VVA - Variable Valve Actuation

How does VVA work?

VVA - Variable Valve Actuation

The technology used by some Yamaha engines for improved power and economical use. Also similar to Honda's VTEC.

At low RPM, the low lift cams are engaged, thus the valves only opens in a short duration or small lift. The effect is fuel economy and manageable power delivery in normal riding.

At high RPM, the "wild cams" gets engaged. These cams have high lift or long duration. Similar to racing cams. The effect is increased power delivery at high rpm when needed.

With VVA, the "wild cams" and "soft cams" are selected by an electronically controlled actuator, (in other brands, actuator is engaged by pressurised solenoid) it pushes a small pin to select which rocker arm to activate. The actuator is activated at a certain RPM electronically via ECU. Some cars/bikes engage the VTEC at 5000 rpm, some models activate higher or lower rpm, depending on the manufacturer. Racing ECU's are controllable via laptop and one can change what RPM to engage these wild cams.

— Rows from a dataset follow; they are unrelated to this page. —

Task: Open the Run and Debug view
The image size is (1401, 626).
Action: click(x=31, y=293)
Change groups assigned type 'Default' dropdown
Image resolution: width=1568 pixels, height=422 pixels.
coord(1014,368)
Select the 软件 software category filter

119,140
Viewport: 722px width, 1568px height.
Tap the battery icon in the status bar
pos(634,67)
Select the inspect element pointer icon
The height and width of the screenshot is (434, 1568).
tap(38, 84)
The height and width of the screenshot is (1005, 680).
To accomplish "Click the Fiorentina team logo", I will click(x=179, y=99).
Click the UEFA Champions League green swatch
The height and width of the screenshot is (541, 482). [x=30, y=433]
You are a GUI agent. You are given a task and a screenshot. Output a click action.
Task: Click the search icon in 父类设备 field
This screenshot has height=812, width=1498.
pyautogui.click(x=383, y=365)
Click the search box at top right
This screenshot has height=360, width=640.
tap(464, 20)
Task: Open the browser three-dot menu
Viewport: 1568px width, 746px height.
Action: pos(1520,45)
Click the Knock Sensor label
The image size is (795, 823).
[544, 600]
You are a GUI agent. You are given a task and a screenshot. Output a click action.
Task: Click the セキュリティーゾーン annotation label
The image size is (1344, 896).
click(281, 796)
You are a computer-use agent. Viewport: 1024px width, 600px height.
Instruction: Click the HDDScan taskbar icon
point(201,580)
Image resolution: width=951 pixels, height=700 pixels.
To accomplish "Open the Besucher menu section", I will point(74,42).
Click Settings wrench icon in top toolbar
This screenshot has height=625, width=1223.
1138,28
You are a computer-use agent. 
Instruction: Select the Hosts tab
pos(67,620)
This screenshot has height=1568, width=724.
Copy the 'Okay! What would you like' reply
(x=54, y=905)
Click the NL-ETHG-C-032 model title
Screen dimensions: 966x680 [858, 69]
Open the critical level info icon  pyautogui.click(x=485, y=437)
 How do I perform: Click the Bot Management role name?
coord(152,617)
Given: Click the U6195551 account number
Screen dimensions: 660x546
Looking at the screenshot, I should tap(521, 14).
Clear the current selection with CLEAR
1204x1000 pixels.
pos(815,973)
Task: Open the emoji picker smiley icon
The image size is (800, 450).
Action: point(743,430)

On the other hand, Variable Valve Timing of VVT-i, the acutuator is located in the cam gears, the ECU decides the valve opening duration, to advance or retard the combustion. The effect is to control the engine timing, the cams by few degrees forward or backward from the TDC, thus increases or decreases the power delivery at a desired RPM.

There you go. Variable Valve Actuation is good for you!